--- Text provided ---

□ □ □ □ □

Original Link: https://www.anandtech.com/show/4878/fractal-design-arc-midi-the-mid-tower-youve-been-waiting-for



Introducing the Fractal Design Arc Midi

The more enclosures we get in, the more amazed I am at just how competitive the market is for $99 cases. That market is made only more competitive by younger, hungrier companies like BitFenix and Fractal Design, along with new entries from Corsair and NZXT. In another welcome change of pace, these enclosures tend to be slicker, more streamlined, and less gaudy than the gaming cases of yore while providing oftentimes excellent thermal and acoustic performance. With those things in mind, today we look at our first of hopefully many cases from Fractal Design: the Arc Midi.

I don't mind saying one of the names that keeps getting brought up in our comments is Fractal Design, and even our own Brian Klug has messaged me on Facebook "politely suggesting" I get some of their hardware in. Thankfully the wait is now over, and Fractal Design has decided the best foot to put forward in starting reviews with AnandTech is the Arc Midi. Having played with it, I can see why.

Fractal Design Arc Midi Specifications
Motherboard Form Factor ATX, Micro ATX, Mini ITX
Drive Bays External 2x 5.25" (one 5.25"-to-3.5" converter included)
Internal 8x 3.5"/2.5"
Cooling Front 1x 140mm intake fan; 1x 140mm fan mount
Rear 1x 140mm exhaust fan
Top 1x 140mm exhaust fan; 2x 120/140mm fan mounts
Side 1x 140/180mm fan mount
Bottom 1x 120/140mm fan mount
Expansion Slots 7+1
Front I/O Port -
Top I/O Port 2x USB 2.0, 1x USB 3.0, mic and headphone jacks
Power Supply Size ATX
Clearance 11.4" with drive cage/18.5" without (Expansion Cards), 180mm (CPU HSF), 270mm (PSU)
Weight 22.05 lbs. (10 kg)
Dimensions 20.28" x 9.06" x 18.11" (515mm x 230mm x 460mm)
Price Online starting at $99

Not mentioned but also included is a separate fan controller supporting up to three fans that fits into one of the expansion slots. I was a little bit on the fence about testing with the controller, but it was included with the case and ultimately there's no real reason not to.

□ □ □ □ □

--- Information provided ---
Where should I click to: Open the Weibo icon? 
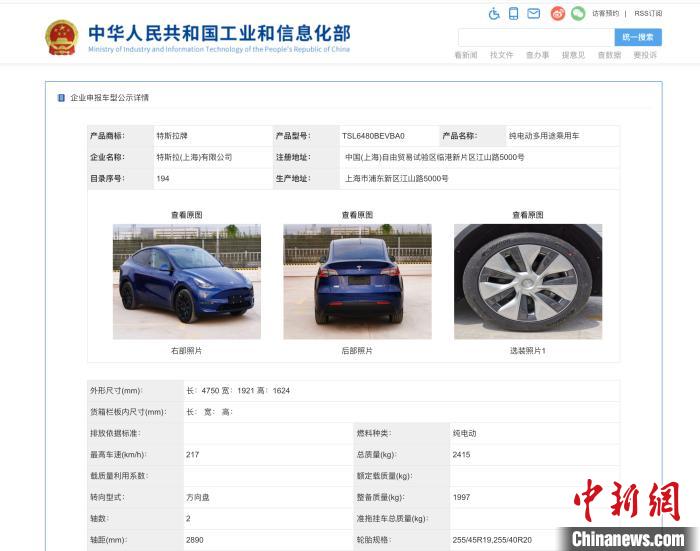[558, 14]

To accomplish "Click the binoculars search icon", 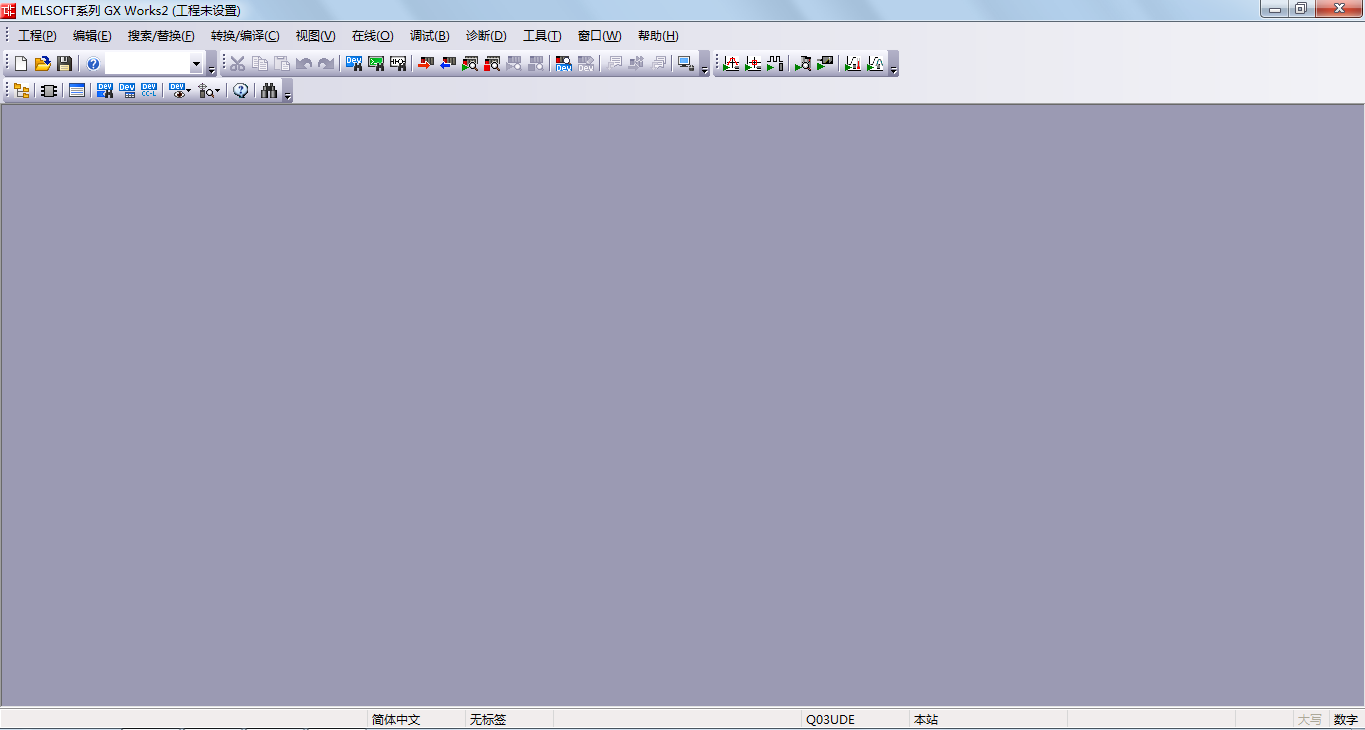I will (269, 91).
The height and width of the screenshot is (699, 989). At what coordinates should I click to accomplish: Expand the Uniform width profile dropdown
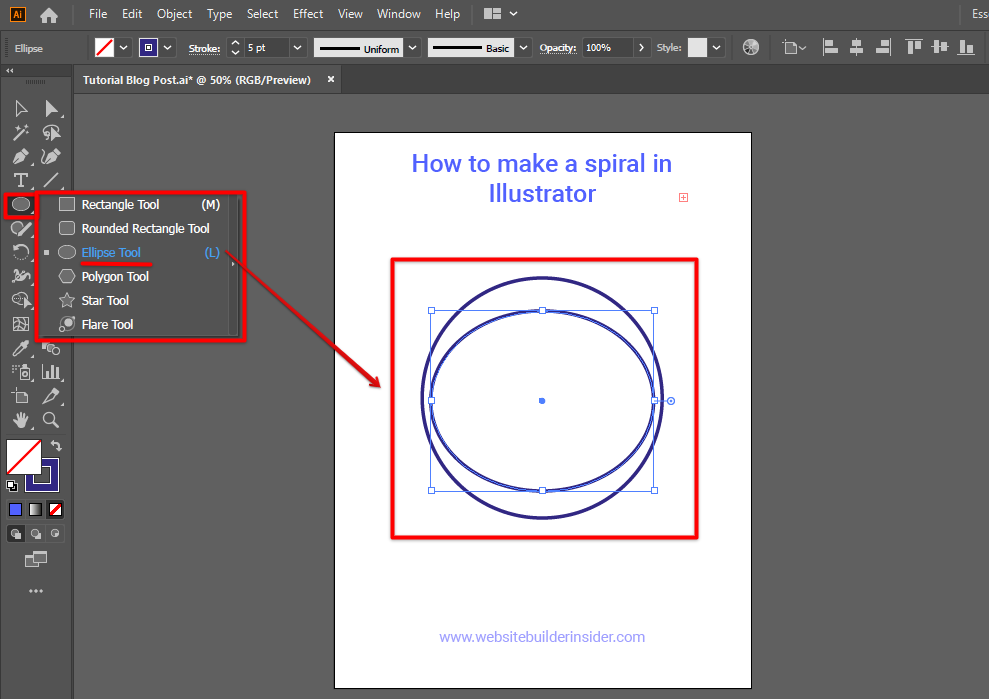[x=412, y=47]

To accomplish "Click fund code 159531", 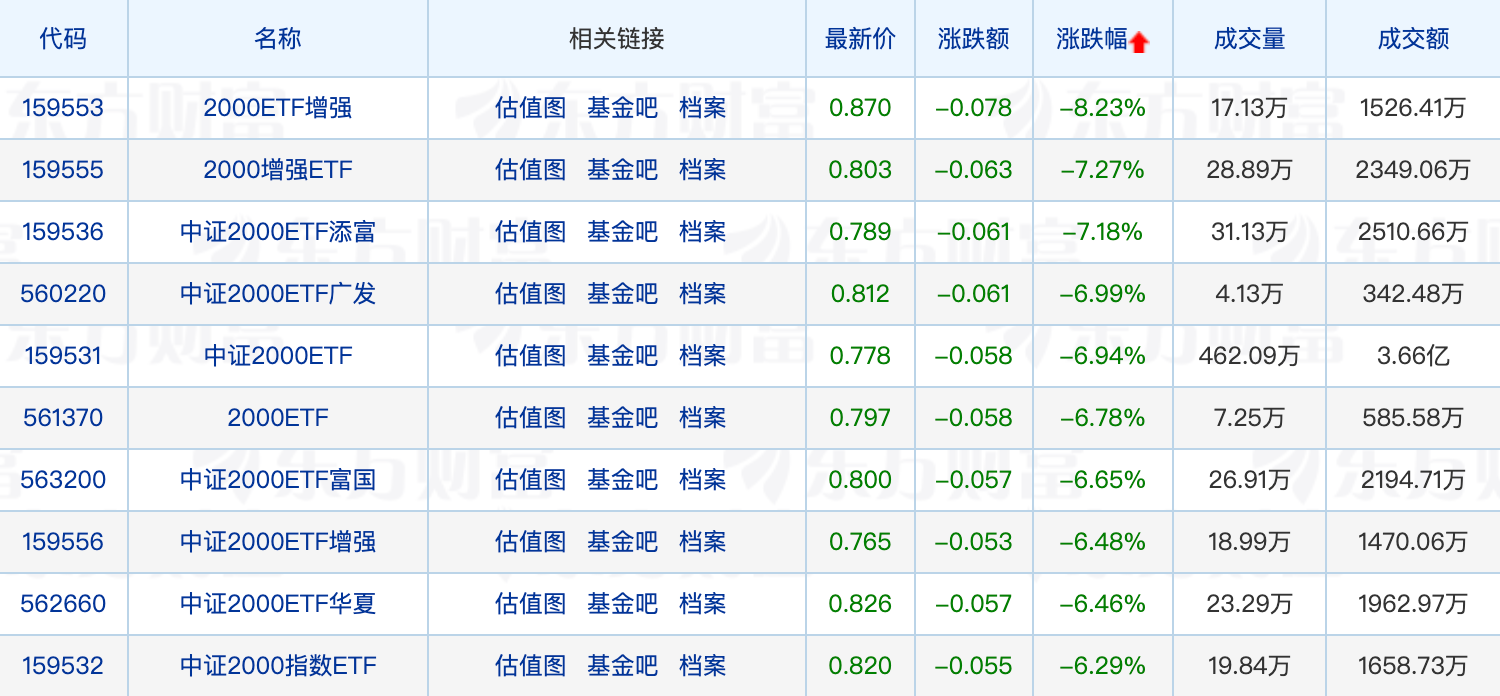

□ □ □ □ □

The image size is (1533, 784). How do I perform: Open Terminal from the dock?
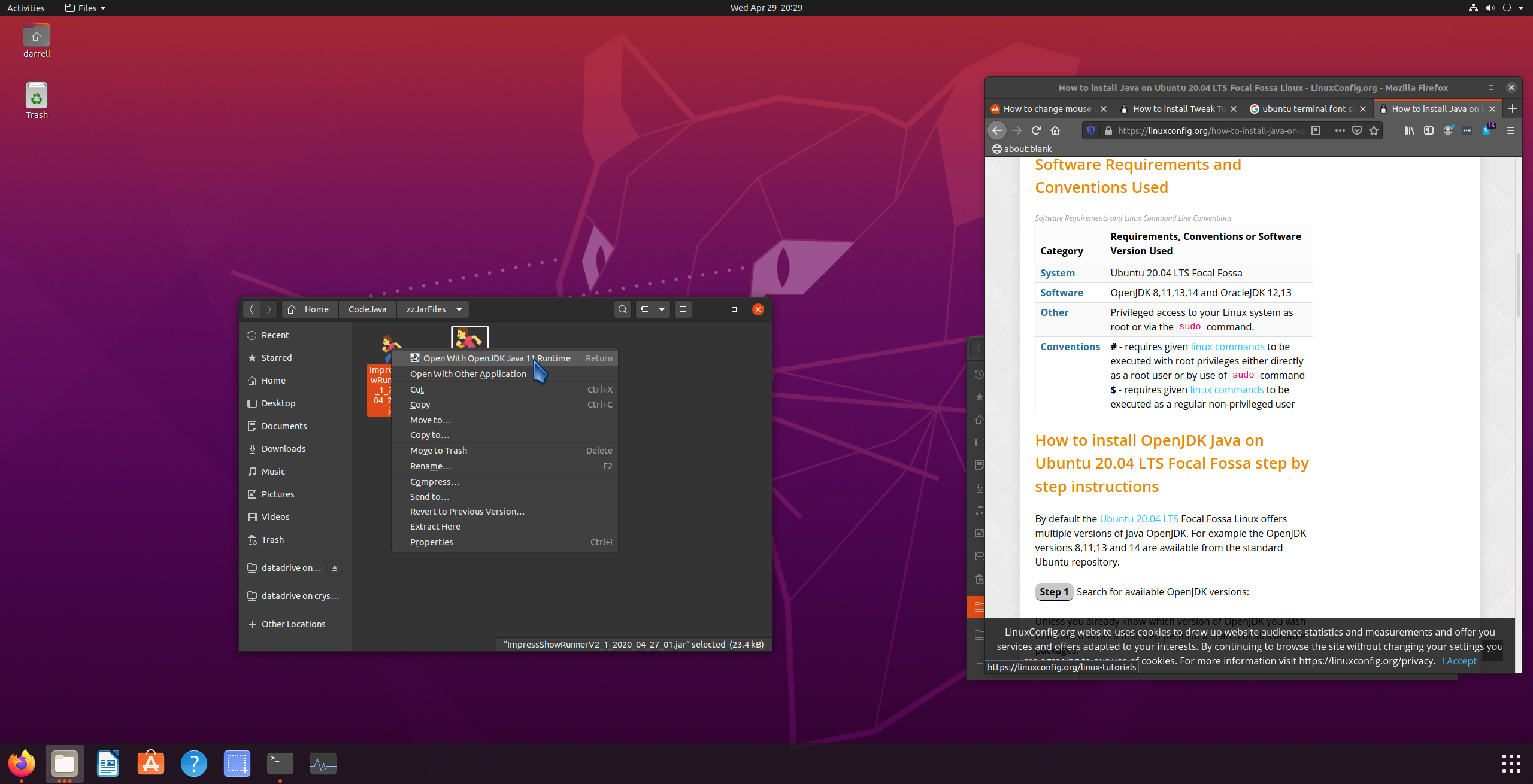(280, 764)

□ □ □ □ □

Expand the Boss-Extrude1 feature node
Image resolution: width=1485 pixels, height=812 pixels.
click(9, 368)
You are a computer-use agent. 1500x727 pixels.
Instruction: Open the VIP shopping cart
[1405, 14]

□ □ □ □ □

--- Set problem 1 ---
Quote the Arc Midi review word for word, starting at "Introducing the Fractal" and ending at "Design: the Arc Midi.".
--- Set problem 2 ---
Write the next part of the Arc Midi review, picking up after its final sentence.
The listing has nothing to do with the Arc Midi review and stands on its own.

--- Exercise answer 1 ---
Introducing the Fractal Design Arc Midi

The more enclosures we get in, the more amazed I am at just how competitive the market is for $99 cases. That market is made only more competitive by younger, hungrier companies like BitFenix and Fractal Design, along with new entries from Corsair and NZXT. In another welcome change of pace, these enclosures tend to be slicker, more streamlined, and less gaudy than the gaming cases of yore while providing oftentimes excellent thermal and acoustic performance. With those things in mind, today we look at our first of hopefully many cases from Fractal Design: the Arc Midi.

--- Exercise answer 2 ---
In and Around the Fractal Design Arc Midi

Good artists borrow, great artists steal, and excellent case designers are like Dr. Moreau, fusing elements from different competitors together to produce something the market has really been asking for. In that vein, Fractal Design's Arc Midi borrows a lot of fantastic ideas from a few different places and comes up with something very special.

First, I'm a huge fan of the aesthetic. While the front is only given the appearance of brushed aluminum (all of the advertising material calls it a "brushed aluminum like look"), that's actually almost better than just using brushed aluminum on just one part. I also like the choice to use just two 5.25" external bays and the discreet row of I/O and buttons at the top of the case. By only putting in two bays, Fractal Design frees up most of the front of the enclosure for air intake. The way the grille is recessed into the bezel is particularly pleasing, and this is a design cue that extends to the top of the enclosure. Note that both the front panel and the top grill are removable to allow the user to clean the fan filters as well as mount additional fans.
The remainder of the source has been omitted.